Either way, our job isn't to hold this pendulum in the center, but to understand the motion and to respond with intention. Every leadership decision, even the small ones can impact the motion of the pendulum. If we change a tool and suddenly a team's workflow breaks, that's very disruptive. If we restructure a team and processes stop making sense for those teams. Now this pendulum is definitely a simple representation of the internal tensions of sociotechnical systems. We're going to complicate it a little further in, before defining how platform engineering is a sociotechnical strategy to the organizational implications of increasingly complex technical systems.

Elements and Interactions of a Sociotechnical System

This diagram is a common representation of sociotechnical systems that's based on original literature, but let's decompose it further in the context of platforms. We'll go into a more thorough definition of a platform, but for now we'll scope its definition to the smallest unit of a platform, which is ultimately what many organizations consider a platform team. Pulling from the book, "Team Topologies", a team is a stable group of five to nine people who work towards a shared goal as a union. While there is a genuine meaning behind having a product and platform split in terms of how we organize teams, especially at the enterprise level, I argue that a lot of platform engineering principles and strategies translate quite well to product engineering teams. This opinion is ultimately informed by the fact that I consider platform engineering to be a sociotechnical solution to the organizational problems of scaling our software.

Going back to this diagram, the three highlighted parts here represent the high-level composition of a sociotechnical system. Because the boundaries between social and technical systems can be so ambiguous, we instead represent them as four components. One, the structural patterns and practices that inform how we work. Two, the people and teams who collaborate on these efforts. Three, the architecture and infrastructure that provides our platforms. Four, the operations and processes that enable our work. These are the components that leaders of a team have direct influence over and they'll ultimately be elements that we'll be consistently pulling from throughout this talk.

On the other hand, we have the system representing our external environment. While there might be opportunities here for indirect influence, they're much harder to change. This is where a lot of tension we talked about from earlier comes from. They represent the constraints that we ultimately operate under. Going back to the context of earlier's quote by David Yee, the current state of technology has introduced a lot of constraints over the past few years. There's pressure to do more with less. All these factors have made change much more difficult to enact. Speaking from a personal narrar, these are hard times to be someone who cares about culture especially. Because of that there are opportunities for anyone to be a leader regardless of whether you're a leader in title or even a junior engineer.

Those who step up during these hard times, regardless of position or role are going to ultimately be our technology leaders of the future. While courage is definitely a characteristic of leading during hard times, awareness and intention are what will enable us to address the complexity of our systems. When resources are tight and priorities are constantly shifting, especially in the age of AI where we're having new changes every single day, the challenge becomes about building systems that can remain resilient in the face of complexity and change. This is the idea where organizational sustainability comes in.

——————

Problems to solve.
**A)** Rewrite the platform engineering talk starting with "Going back to this" and going on through "throughout this talk.", putting "figure" in place of "diagram".
**B)** Translate this sentence from the platform engineering talk into Spanish: "While there might be opportunities here for indirect influence, they're much harder to change."
**C)** In the platform engineering talk, how many people make up a team according to the book "Team Topologies"?
The listing that follows comes from a separate source.

Record extracts.

——————

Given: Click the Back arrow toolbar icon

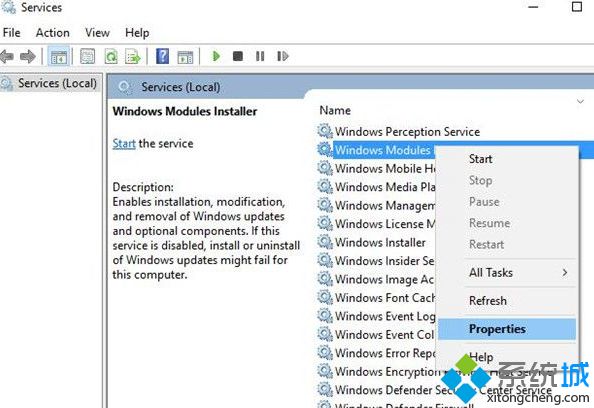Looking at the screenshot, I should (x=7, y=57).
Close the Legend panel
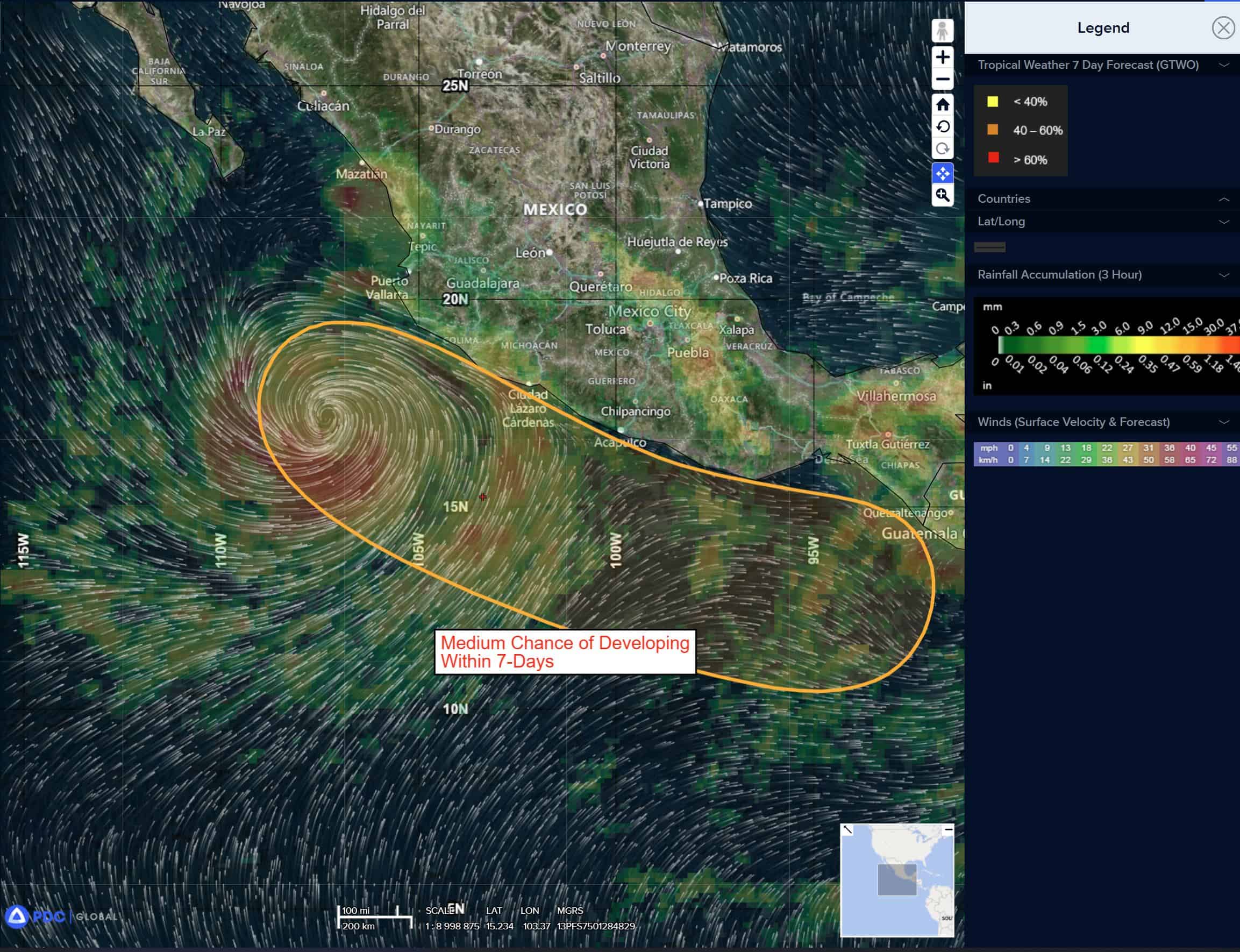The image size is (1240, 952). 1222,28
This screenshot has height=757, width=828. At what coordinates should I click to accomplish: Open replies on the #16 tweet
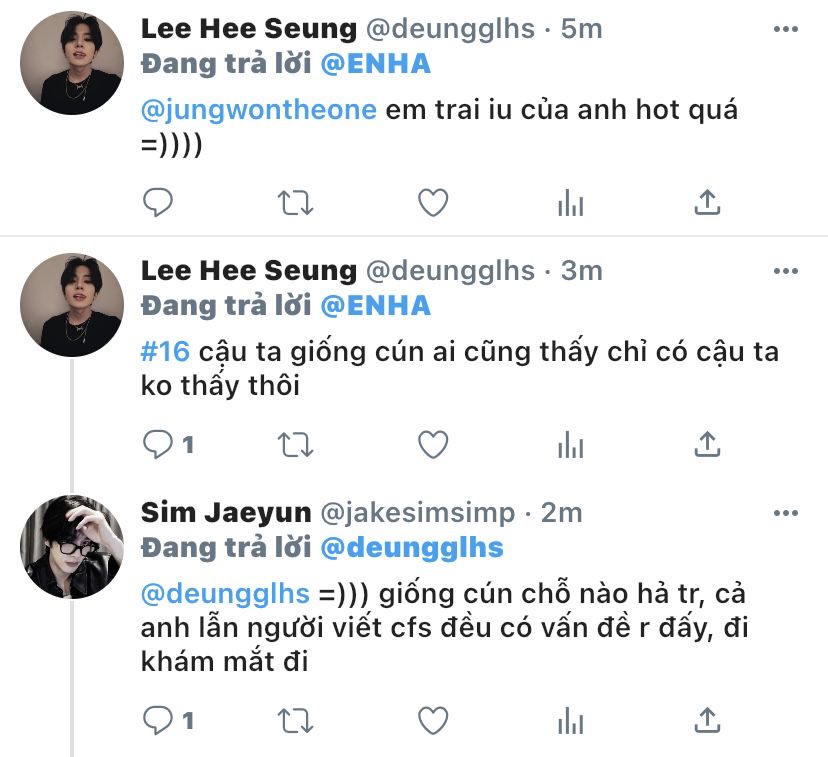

——————

Outputs in order.
**A)**
Going back to this figure, the three highlighted parts here represent the high-level composition of a sociotechnical system. Because the boundaries between social and technical systems can be so ambiguous, we instead represent them as four components. One, the structural patterns and practices that inform how we work. Two, the people and teams who collaborate on these efforts. Three, the architecture and infrastructure that provides our platforms. Four, the operations and processes that enable our work. These are the components that leaders of a team have direct influence over and they'll ultimately be elements that we'll be consistently pulling from throughout this talk.

**B)** Si bien aquí podría haber oportunidades de influencia indirecta, son mucho más difíciles de cambiar.

**C)** Five to nine people.